(Given the current state of angst over the direction of the Democratic Party, I think it's great that John is doing this series to give us some historical perspective, and the chance to reason together over what it all means. - promoted by Paul Rosenberg)
(Over the last many months I've been studying the history of the Democrats and the American Party system, and will be publishing the results piece by piece here. I am not coordinating these pieces with the news of the day, and you shouldn't jump too quickly to conclusions about what my point really is. My source today is Horace Samuel Merrill, Bourbon Democracy of the Middle West, 1865--1896, Washington, 1953.)
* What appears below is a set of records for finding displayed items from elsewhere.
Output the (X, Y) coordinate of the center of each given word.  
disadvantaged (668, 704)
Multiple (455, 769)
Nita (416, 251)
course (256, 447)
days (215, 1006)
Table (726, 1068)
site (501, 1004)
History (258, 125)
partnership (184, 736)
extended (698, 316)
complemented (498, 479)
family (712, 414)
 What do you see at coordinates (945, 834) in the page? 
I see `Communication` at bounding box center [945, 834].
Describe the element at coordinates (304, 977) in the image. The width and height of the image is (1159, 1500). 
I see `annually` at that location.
Between the end of the Civil War and the New Deal the two parties were, by our standards, about equally conservative; on racial questions the Democrats were the more conservative. Between the New Deal and the Civil Rights Act and the Voting Rights Act in 1964 and 1965, many Democrats were still very conservative -- not only on race, and not only Southern Democrats. (The Democrats' 1928 Presidential candidate, Al Smith of New York, supported the Republican candidate in 1936.) The conservative Democrats have always been there, and while the two parties are more polarized today than they have been in a long time, if ever, that's mostly because the Republicans have driven out all of their liberals and moderates (and many of their sane conservatives) -- not because the Democratic Party as a whole (as opposed to some of its members) is more liberal.
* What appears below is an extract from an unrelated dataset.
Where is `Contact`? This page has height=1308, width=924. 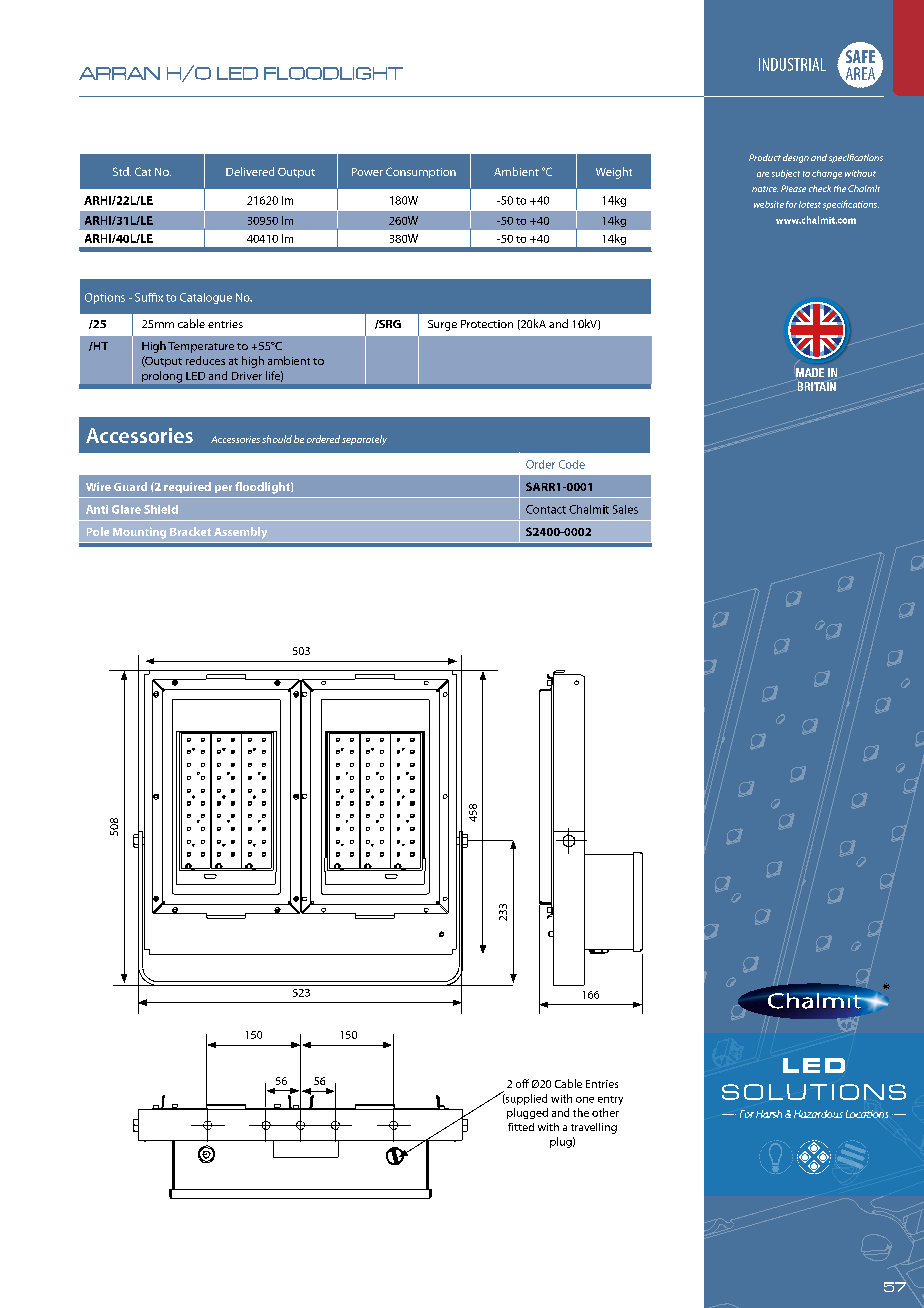 Contact is located at coordinates (546, 509).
Merrill's book tells the story of the Midwestern branch of the "Bourbon Democrats", the dominant Democratic faction during the three decades following the Civil War. "Bourbon Democrats" may sound like fun, but they were nothing but a coterie of wealthy, corrupt wheeler-dealers whose only interests were feathering their own nests and keeping small farmers and labor out of power. The Bourbons did not need to win, and seldom did; they only needed to keep control of the party.
Grover Cleveland, the only Democratic President in the 47 years between Appomattox and the election of Woodrow Wilson (and one of the most anti-labor Presidents of all), was a model Bourbon on policy questions, though he differed from the rest in being less corrupt and was nominated for that reason.